[Stored items]
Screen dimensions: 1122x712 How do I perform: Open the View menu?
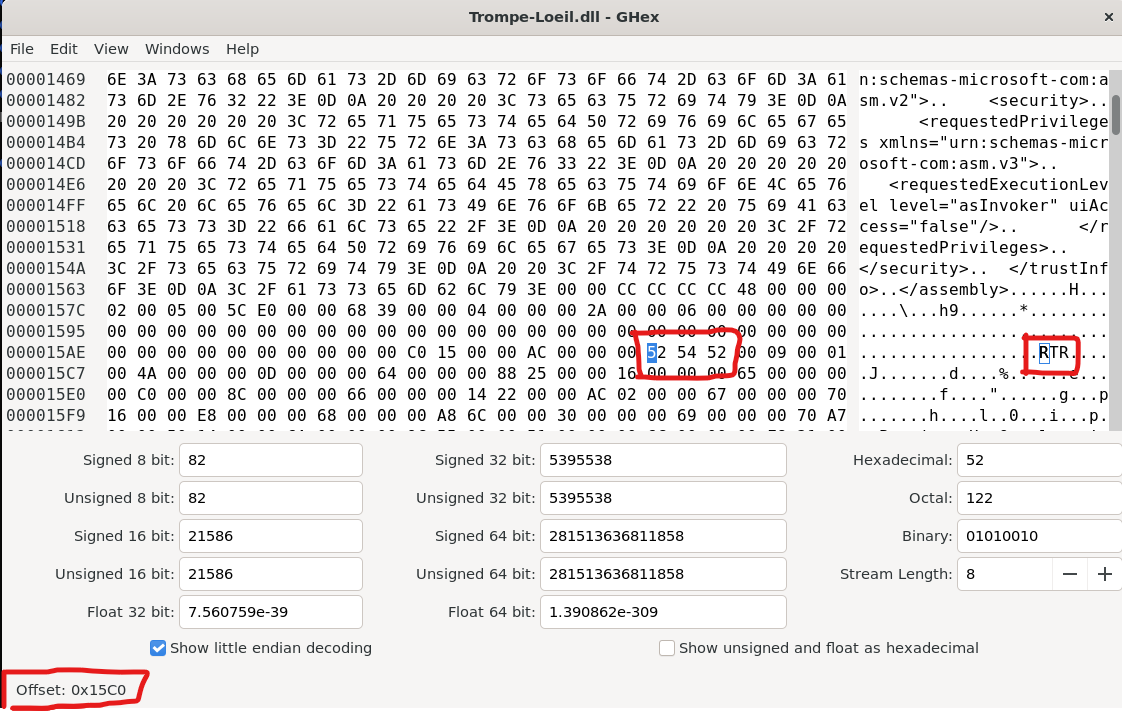tap(111, 49)
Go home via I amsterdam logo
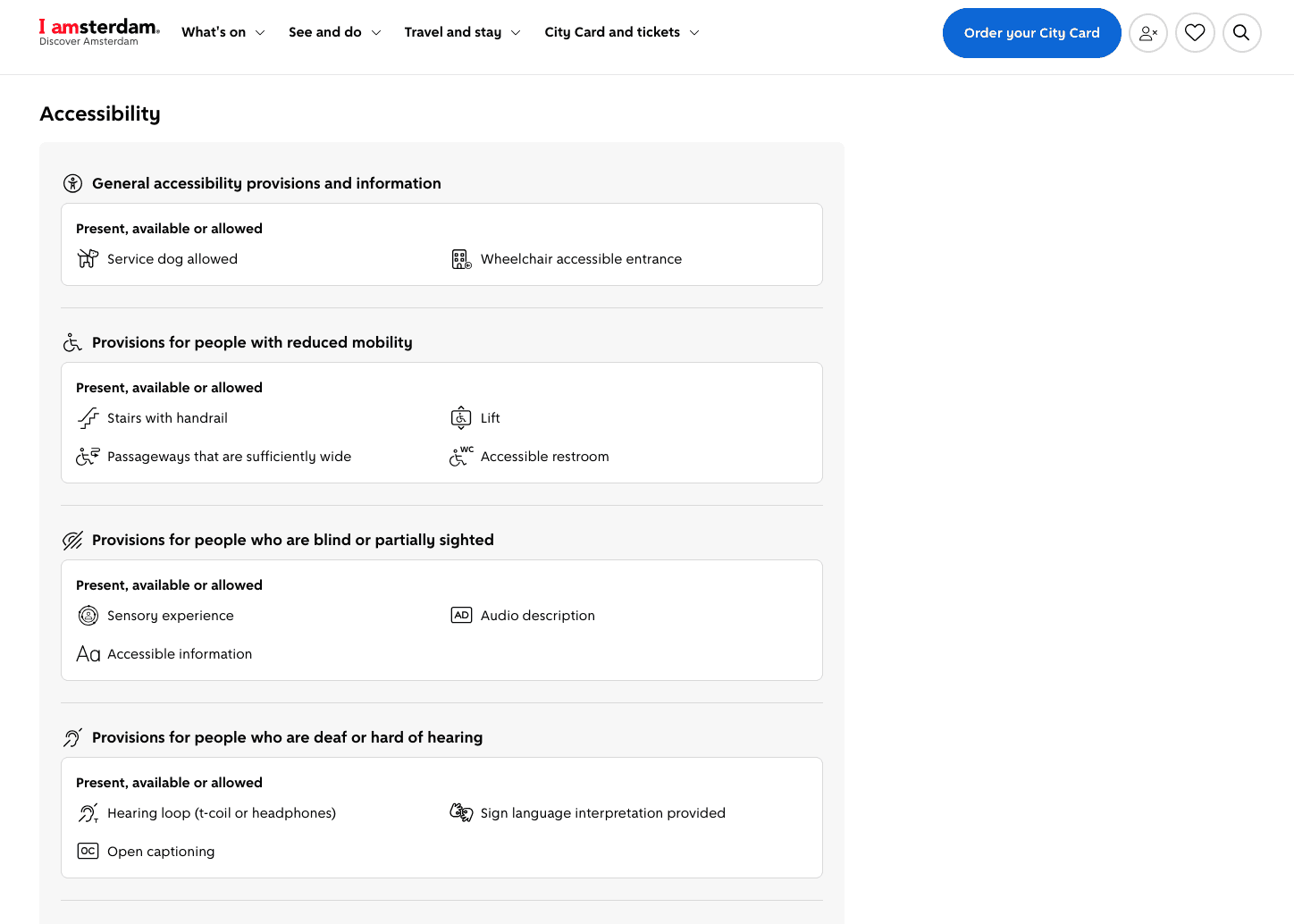 pos(99,31)
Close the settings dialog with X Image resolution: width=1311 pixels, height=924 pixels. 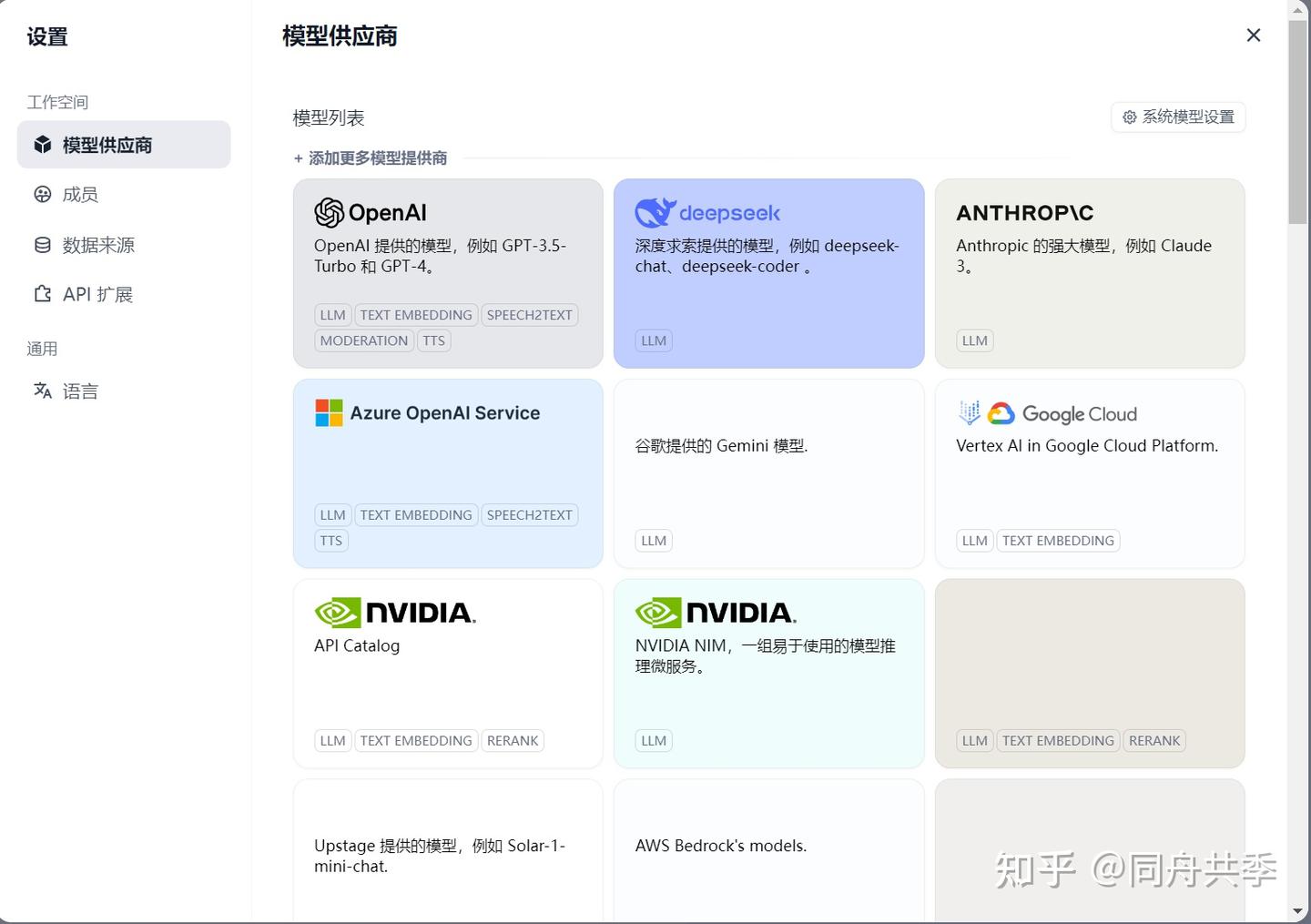[1254, 36]
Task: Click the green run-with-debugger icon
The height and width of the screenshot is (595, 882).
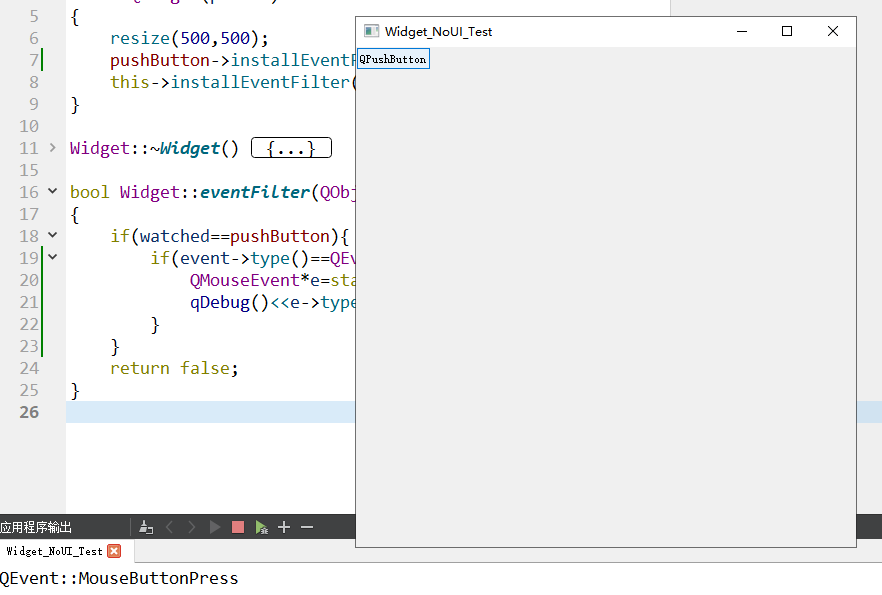Action: click(x=261, y=527)
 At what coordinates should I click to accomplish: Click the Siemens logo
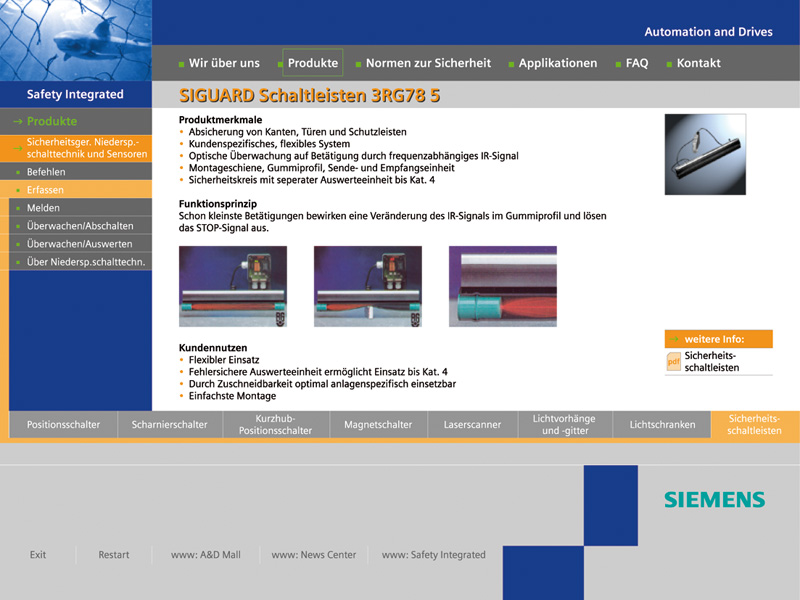[714, 500]
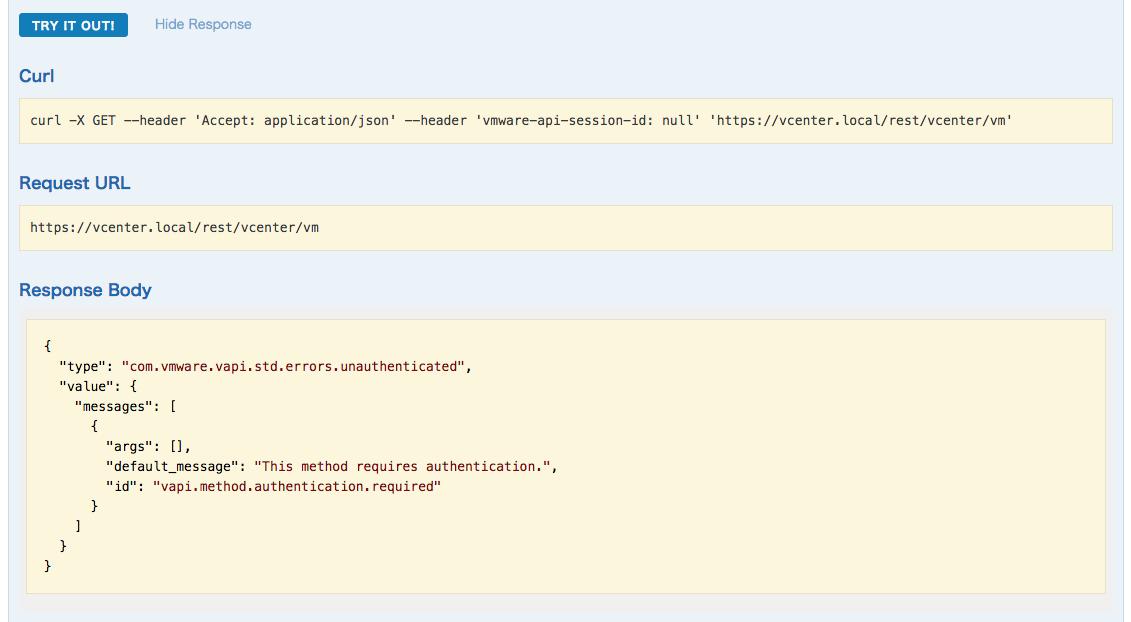The image size is (1131, 622).
Task: Click the Request URL section heading
Action: point(74,183)
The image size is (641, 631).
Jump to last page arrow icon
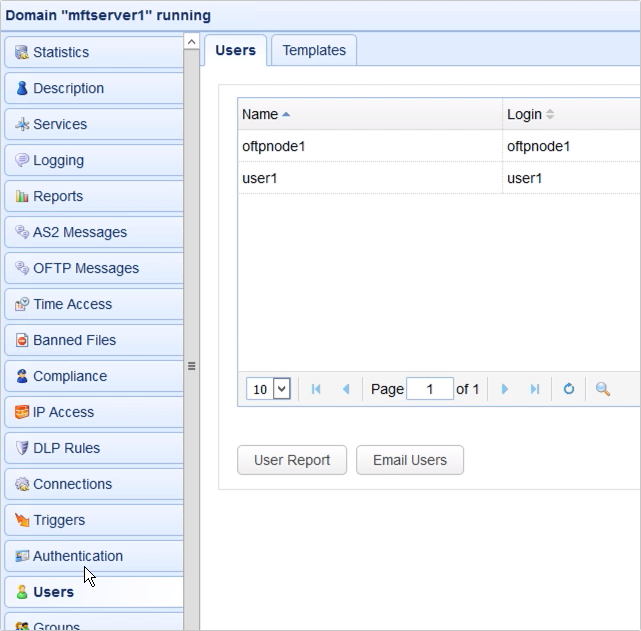click(535, 389)
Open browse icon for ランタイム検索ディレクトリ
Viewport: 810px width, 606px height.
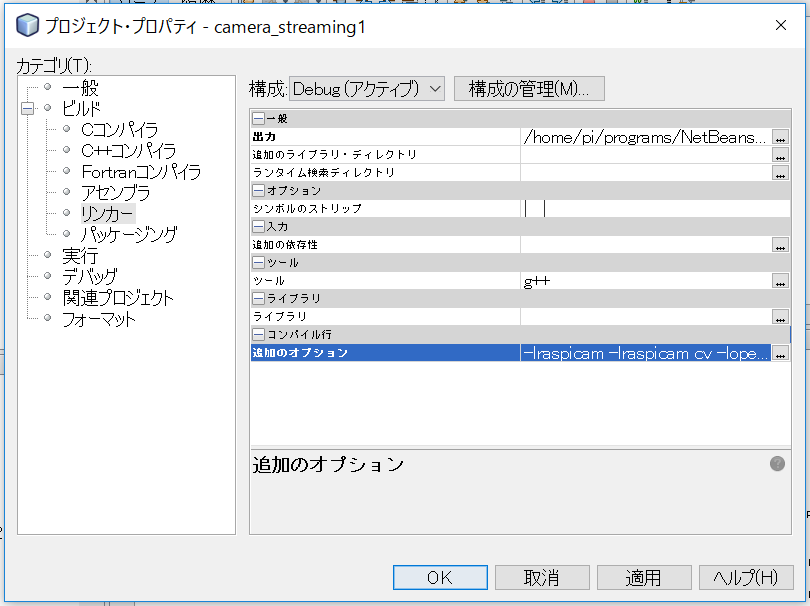(780, 173)
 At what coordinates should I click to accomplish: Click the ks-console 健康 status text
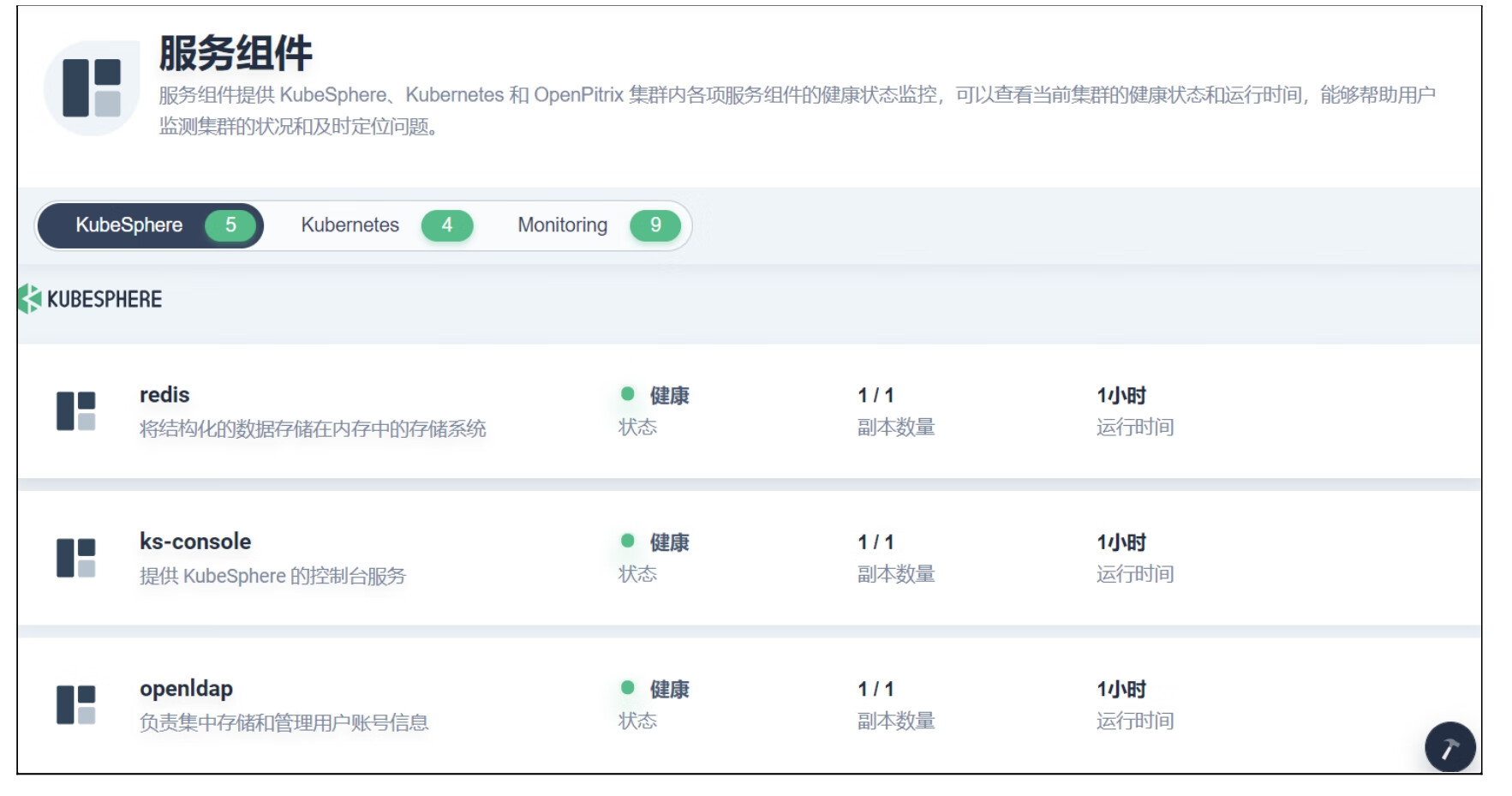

TO DO ▸ The lines to repeat start at the one holding "Viewport: 810px width, 606px height." and run through the last line of the records above; write them out exactly, both ends included, but not the pictures.

WRITTEN RESPONSE ▸
Viewport: 810px width, 606px height.
(780, 173)
 At what coordinates should I click to accomplish: Click the ks-console 健康 status text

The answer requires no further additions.